Unterwegs mit Nachtwächter Kilian:Doppelt gut

Unterwegs mit Nachtwächter Kilian: Ein Türmer soll in früherer Zeit auf dem Turm von St. Georg gewohnt haben, um vor Bränden in der Stadt zu warnen.

Ein Türmer soll in früherer Zeit auf dem Turm von St. Georg gewohnt haben, um vor Bränden in der Stadt zu warnen.

(Foto: Marco Einfeldt)

Der Freisinger Stadtbär bietet einmal mehr eine besondere Führung durch die nächtliche Stadt Freising an und spendet die Einnahmen für den Bau des Tierheims an den Tierschutzverein

Von Marina Wudy, Freising

Es beginnt bereits zu dämmern, als die gemütlich versammelte Runde am Georgsbrunnen in der Freisinger Innenstadt plötzlich vom schaurig-schönen Klang eines Horns aufgeschreckt wird. Kurz darauf ertönt eine Ansage: "Hört ihr Leut' und lasst euch sagen, unsre Uhr hat halb geschlagen!" Um die Ecke kommt eine dunkle Gestalt in schwarzer Kutte, ausgestattet mit Lanze und besagtem Horn - Nachtwächter Kilian, wie die Gruppe gleich erfahren wird. Er ist zusammen mit drei anderen Schauspielern und einer Gästeführerin Teil einer ganz besonderen Führung der Freisinger Stadtbär GbR, die am vergangenen Freitagabend stattfand.

* _AUFGABENSTELLUNG_
1: Beantworte anhand des Textes über Nachtwächter Kilian:
(a) Wofür spendet der Freisinger Stadtbär die Einnahmen der Führung?
(b) An welchem Ort ist die Runde versammelt, als das Horn erklingt?
(c) Womit ist Nachtwächter Kilian außer dem Horn ausgestattet?
2: Schreib einen Abschnitt aus dem Text über Nachtwächter Kilian neu und tausche darin „schwarzer Kutte“ gegen „grauer Kutte“ aus. Fang bei den Worten „Es beginnt bereits“ an und hör nach „am vergangenen Freitagabend stattfand.“ auf.

* _BEREITGESTELLTES MATERIAL_
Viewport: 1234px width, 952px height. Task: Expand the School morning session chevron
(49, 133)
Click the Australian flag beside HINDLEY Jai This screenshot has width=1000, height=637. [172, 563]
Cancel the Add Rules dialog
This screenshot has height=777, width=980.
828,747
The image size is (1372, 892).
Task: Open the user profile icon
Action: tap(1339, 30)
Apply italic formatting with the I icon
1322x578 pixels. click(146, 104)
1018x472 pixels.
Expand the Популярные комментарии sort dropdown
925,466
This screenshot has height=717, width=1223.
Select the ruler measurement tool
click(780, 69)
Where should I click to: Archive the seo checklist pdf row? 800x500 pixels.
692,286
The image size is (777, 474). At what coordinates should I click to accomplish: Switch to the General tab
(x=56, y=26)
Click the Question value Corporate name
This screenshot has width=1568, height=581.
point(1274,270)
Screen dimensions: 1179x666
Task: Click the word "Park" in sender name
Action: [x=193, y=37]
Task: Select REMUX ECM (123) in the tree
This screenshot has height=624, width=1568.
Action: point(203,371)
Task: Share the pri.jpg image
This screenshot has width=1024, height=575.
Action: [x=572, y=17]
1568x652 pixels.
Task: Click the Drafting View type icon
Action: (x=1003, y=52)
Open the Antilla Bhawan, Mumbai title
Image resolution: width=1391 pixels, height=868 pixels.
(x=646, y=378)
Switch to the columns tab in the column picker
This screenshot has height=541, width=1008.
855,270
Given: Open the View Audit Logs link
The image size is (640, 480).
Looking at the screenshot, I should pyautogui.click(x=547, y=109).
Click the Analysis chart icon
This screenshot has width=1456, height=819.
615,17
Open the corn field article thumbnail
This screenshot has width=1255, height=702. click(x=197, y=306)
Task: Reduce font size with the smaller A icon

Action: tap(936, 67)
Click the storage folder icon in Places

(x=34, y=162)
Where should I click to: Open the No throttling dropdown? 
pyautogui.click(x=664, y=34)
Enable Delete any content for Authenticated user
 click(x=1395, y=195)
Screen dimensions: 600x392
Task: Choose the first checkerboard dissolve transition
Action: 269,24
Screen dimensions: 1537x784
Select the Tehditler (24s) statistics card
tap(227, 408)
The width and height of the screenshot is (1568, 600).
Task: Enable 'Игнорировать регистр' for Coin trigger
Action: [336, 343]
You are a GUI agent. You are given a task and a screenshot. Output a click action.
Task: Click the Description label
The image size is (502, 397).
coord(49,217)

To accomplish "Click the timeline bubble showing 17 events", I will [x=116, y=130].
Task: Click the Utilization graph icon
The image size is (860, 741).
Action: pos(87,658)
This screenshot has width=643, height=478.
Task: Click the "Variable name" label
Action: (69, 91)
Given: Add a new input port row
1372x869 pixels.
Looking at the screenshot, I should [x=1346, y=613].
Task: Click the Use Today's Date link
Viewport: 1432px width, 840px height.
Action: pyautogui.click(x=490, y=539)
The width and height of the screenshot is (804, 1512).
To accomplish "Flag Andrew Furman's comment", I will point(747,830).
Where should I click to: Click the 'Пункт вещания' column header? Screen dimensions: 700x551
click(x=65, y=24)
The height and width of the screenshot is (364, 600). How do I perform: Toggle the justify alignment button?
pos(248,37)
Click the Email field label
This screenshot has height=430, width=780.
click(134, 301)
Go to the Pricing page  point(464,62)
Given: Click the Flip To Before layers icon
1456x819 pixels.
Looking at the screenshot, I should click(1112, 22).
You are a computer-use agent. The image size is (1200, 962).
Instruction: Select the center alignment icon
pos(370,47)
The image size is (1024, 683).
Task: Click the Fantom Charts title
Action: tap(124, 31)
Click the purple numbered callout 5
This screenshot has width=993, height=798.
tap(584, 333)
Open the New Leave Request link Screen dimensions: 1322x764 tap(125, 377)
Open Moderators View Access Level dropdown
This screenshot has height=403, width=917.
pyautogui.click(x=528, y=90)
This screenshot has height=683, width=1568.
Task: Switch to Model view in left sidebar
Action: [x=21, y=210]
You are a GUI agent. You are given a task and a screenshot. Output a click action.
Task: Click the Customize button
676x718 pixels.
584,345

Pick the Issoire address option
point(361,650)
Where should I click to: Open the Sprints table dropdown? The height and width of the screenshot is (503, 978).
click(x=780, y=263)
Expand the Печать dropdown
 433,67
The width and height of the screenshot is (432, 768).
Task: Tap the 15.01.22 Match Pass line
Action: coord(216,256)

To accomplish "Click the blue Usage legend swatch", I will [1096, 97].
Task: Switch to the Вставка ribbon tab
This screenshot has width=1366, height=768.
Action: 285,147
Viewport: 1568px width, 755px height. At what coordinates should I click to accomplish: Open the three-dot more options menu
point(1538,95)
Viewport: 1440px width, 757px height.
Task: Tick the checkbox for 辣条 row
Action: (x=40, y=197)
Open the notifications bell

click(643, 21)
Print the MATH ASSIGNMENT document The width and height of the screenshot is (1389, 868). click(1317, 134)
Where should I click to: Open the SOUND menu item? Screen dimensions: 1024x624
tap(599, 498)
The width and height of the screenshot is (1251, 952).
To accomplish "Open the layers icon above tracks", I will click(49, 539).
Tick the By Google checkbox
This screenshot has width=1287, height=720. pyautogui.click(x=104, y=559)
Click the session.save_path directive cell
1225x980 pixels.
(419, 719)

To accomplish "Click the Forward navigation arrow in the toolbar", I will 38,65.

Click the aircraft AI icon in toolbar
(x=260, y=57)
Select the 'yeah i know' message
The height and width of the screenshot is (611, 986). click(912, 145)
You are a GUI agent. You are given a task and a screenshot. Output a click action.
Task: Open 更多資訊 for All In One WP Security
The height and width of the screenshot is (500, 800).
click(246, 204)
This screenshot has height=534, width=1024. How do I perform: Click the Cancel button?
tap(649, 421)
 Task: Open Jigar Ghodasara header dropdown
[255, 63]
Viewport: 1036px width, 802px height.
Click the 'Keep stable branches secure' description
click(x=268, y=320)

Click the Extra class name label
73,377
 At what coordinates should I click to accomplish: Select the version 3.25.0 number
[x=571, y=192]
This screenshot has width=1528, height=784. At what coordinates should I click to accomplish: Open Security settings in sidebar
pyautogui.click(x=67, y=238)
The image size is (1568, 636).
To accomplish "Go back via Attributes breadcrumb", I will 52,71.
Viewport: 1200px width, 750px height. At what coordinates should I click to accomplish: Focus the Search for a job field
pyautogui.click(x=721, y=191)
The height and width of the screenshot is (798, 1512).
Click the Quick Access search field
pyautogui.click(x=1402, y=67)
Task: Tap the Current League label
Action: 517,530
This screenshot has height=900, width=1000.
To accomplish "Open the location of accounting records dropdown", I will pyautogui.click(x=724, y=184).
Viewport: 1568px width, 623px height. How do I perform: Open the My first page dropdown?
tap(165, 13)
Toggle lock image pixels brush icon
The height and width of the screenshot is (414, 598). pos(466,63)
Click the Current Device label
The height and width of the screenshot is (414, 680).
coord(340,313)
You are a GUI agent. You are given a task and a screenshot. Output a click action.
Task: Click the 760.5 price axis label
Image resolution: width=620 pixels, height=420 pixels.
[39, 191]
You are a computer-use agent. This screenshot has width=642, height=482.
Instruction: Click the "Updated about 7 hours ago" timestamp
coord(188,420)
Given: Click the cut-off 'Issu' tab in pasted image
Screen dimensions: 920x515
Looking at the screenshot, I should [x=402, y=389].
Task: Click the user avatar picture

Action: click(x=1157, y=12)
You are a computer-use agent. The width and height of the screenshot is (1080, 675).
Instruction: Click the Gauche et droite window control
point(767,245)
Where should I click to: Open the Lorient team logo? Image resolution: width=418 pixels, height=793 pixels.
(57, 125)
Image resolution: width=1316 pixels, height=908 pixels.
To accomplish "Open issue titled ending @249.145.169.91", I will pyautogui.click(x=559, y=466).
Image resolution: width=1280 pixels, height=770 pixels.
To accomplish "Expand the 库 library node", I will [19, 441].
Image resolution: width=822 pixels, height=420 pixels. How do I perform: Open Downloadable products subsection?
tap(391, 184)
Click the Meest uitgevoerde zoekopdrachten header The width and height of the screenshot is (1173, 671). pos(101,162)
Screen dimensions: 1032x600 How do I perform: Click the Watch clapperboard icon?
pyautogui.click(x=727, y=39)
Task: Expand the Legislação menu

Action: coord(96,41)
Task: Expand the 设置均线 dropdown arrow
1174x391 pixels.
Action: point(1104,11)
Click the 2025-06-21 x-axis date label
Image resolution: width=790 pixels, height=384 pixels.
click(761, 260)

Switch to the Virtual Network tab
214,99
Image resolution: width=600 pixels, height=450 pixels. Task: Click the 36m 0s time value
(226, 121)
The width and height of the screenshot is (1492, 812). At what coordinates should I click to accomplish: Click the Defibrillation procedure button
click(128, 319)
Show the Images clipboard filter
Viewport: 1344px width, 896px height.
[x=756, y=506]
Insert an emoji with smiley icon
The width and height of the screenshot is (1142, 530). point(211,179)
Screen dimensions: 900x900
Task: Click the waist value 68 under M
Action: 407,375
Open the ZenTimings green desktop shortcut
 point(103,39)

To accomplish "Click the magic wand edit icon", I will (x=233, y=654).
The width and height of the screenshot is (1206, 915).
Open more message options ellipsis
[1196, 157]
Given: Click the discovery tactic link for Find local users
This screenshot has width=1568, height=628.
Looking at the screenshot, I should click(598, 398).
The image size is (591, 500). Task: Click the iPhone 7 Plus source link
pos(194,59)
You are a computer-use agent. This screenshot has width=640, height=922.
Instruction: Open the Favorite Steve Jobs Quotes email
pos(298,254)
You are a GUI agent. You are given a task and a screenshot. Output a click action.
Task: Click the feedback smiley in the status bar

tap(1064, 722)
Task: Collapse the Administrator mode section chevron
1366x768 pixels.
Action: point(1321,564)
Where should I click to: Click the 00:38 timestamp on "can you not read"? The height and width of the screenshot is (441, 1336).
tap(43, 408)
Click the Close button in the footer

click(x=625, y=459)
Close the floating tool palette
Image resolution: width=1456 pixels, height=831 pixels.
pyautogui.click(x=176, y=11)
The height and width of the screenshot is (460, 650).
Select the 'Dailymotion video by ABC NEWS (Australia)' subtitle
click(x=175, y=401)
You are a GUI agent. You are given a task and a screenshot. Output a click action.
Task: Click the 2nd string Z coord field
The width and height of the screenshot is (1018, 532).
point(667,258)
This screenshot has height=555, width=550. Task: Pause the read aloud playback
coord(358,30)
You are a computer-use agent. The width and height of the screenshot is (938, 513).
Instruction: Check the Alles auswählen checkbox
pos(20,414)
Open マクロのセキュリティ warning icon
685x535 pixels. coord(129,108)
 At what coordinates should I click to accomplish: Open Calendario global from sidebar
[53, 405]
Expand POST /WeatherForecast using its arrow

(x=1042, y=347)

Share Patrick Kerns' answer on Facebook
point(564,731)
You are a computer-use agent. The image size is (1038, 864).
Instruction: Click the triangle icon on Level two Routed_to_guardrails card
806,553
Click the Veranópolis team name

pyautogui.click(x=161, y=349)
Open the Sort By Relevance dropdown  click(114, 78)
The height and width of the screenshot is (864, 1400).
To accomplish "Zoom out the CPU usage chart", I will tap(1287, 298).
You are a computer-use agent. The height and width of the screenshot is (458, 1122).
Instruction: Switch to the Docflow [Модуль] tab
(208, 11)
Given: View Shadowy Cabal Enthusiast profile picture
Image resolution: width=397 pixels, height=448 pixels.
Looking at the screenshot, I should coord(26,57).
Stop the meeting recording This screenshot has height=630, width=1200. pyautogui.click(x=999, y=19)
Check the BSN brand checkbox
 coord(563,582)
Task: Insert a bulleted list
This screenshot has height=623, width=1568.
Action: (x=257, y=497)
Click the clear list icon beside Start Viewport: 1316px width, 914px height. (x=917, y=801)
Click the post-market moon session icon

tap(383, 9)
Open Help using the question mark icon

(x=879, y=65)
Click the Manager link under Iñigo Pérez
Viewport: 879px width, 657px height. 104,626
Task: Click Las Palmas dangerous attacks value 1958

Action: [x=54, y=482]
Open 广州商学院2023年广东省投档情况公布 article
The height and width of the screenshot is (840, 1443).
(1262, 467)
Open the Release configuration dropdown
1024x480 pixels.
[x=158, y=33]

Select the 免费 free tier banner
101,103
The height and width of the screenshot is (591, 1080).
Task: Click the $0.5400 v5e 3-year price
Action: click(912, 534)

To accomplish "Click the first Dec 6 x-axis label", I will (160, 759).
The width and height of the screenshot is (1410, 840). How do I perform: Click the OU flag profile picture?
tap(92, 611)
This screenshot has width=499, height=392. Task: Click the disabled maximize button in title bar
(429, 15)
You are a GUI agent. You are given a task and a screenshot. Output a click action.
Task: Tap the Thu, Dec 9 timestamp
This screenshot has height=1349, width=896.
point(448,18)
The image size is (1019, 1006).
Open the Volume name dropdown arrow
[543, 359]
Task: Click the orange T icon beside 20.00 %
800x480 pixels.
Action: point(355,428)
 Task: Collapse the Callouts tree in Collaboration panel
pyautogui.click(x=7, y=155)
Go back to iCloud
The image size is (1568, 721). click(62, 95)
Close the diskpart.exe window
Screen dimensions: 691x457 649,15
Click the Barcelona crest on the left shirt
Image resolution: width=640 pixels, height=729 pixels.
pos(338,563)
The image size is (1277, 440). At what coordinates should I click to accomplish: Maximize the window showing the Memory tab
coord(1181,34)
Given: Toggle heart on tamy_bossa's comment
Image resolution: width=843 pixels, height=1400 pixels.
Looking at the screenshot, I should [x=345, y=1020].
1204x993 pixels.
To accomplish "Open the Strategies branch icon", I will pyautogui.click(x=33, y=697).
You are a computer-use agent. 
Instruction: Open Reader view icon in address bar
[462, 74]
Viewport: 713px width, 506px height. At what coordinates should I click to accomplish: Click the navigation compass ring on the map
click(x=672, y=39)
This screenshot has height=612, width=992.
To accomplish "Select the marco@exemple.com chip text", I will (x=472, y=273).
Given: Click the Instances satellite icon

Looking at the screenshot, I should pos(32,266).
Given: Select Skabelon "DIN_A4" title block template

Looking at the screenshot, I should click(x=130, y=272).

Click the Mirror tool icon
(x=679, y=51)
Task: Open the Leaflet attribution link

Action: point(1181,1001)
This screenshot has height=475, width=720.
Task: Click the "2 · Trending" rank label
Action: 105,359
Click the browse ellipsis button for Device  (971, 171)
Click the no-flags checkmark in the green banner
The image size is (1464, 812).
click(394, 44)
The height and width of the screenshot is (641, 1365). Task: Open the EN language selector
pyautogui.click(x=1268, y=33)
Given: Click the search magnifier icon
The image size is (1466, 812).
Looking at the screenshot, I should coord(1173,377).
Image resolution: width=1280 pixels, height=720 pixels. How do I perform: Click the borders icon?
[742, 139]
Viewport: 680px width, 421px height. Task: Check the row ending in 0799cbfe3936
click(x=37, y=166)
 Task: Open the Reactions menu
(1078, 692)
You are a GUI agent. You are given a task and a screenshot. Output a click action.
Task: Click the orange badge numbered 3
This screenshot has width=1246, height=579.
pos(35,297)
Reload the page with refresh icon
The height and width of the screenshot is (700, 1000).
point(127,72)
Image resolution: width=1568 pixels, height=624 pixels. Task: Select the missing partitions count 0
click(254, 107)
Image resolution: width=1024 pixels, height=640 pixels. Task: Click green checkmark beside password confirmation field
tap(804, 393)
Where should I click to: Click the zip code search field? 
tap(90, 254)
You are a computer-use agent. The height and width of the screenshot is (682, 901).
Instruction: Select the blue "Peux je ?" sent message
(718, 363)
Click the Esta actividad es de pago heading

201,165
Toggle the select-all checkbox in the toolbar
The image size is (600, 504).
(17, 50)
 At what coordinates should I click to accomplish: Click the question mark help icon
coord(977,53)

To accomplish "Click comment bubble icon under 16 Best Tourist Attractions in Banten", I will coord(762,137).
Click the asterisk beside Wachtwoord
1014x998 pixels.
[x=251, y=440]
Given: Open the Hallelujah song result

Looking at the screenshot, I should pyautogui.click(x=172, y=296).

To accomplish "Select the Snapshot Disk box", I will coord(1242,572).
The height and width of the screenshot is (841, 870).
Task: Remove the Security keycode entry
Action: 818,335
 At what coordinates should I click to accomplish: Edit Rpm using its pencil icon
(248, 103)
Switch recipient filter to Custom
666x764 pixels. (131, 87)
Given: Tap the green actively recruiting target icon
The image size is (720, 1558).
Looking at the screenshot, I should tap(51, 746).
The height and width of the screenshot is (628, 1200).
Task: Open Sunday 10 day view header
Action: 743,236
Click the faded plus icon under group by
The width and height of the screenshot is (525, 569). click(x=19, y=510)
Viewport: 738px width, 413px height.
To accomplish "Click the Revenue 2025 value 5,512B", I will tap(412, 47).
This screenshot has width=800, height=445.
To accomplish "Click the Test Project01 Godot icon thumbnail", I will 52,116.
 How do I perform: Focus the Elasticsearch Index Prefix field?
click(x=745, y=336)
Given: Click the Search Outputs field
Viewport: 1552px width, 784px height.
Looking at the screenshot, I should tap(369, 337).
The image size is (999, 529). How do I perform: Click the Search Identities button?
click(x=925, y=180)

* _LÖSUNGEN_
1:
(a) Für den Bau des Tierheims, an den Tierschutzverein
(b) Am Georgsbrunnen in der Freisinger Innenstadt
(c) Mit einer Lanze

2:
Es beginnt bereits zu dämmern, als die gemütlich versammelte Runde am Georgsbrunnen in der Freisinger Innenstadt plötzlich vom schaurig-schönen Klang eines Horns aufgeschreckt wird. Kurz darauf ertönt eine Ansage: "Hört ihr Leut' und lasst euch sagen, unsre Uhr hat halb geschlagen!" Um die Ecke kommt eine dunkle Gestalt in grauer Kutte, ausgestattet mit Lanze und besagtem Horn - Nachtwächter Kilian, wie die Gruppe gleich erfahren wird. Er ist zusammen mit drei anderen Schauspielern und einer Gästeführerin Teil einer ganz besonderen Führung der Freisinger Stadtbär GbR, die am vergangenen Freitagabend stattfand.